Ketika ditanya lebih dalam alasan untuk tetap lanjut dalam bisnis ini, Gunawan sempat terdiam. "Saya di sini tuh lebih senang dengan interaksinya, sumpah,"
"Interaksinya di sini tuh karena permintaan dari penggunanya besar. Selalu dinantikan. Enak rasanya," kata Gunawan. "Dan ada pengguna yang membela kami, misal ada yang komplain tapi ada user lain yang membela kami dari komplain itu,"
Mini Infografis 5 Film Teratas di Layanan Streaming kala Pandemi. (CNNIndonesia/Basith Subastian)
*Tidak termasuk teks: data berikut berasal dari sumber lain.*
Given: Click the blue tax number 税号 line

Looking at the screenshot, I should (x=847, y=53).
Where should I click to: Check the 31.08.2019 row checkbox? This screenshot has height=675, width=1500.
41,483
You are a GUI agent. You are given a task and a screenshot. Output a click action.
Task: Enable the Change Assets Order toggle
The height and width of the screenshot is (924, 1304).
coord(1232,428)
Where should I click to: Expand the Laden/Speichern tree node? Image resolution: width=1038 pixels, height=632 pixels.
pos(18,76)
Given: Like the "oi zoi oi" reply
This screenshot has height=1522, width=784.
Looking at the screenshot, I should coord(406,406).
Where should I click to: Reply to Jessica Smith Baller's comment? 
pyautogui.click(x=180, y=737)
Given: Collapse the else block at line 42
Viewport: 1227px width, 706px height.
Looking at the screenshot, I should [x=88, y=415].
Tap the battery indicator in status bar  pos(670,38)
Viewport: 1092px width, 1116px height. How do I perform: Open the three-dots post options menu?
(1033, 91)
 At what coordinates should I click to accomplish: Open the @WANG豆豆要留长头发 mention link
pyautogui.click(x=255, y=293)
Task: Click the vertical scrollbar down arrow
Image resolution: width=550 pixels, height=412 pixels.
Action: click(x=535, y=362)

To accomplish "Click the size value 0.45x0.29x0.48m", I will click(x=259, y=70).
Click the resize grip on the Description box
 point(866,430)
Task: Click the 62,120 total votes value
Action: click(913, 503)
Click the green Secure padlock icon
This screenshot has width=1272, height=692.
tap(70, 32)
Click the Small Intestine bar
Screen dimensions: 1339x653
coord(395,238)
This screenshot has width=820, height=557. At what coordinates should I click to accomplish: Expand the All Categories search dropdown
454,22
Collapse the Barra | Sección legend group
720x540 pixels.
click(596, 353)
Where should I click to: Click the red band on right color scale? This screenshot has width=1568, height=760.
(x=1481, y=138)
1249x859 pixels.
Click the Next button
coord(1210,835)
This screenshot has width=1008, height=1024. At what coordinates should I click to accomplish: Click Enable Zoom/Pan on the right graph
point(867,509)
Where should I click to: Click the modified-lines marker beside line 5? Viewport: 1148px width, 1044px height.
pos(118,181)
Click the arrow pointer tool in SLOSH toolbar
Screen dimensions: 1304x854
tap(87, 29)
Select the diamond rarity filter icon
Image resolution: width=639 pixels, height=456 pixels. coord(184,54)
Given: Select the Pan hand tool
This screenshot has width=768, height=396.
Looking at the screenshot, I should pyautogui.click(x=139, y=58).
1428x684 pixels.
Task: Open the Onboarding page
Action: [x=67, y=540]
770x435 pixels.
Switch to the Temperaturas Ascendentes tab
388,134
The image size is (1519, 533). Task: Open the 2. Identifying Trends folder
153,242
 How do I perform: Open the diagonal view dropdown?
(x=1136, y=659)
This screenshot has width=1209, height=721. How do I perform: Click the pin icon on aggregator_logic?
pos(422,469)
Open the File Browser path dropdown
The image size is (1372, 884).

Gunawan pun menjawab mantap ketika pertanyaan akankah ilegal masih tetap ada. "Enggak bakal ada penjual kalau enggak ada pembeli," katanya.
"Saya enggak melarang ke legal, malah bagus. Tapi sesama legal saja persaingannya tinggi, dan enggak ada yang memiliki semua konten dalam satu situs. Kembali ke pribadi masing-masing, itu pilihan orang,"
"Pengguna saya juga ada yang langganan di legal dan langganan juga di saya. Pernah mengobrol juga dengan saya, dan ia mengakui kalau drama yang ia cari enggak ada di legal, ya ia cari di saya."
"Orang sudah bayar sekali ya biasanya enggak mau bayar dua kali," kata Gunawan. "Orang Indonesia kan ya kau tau sendiri, lebih senang gratisan. Tapi kalau dibilang gratisan juga enggak sih, mereka kan nonton pakai kuota."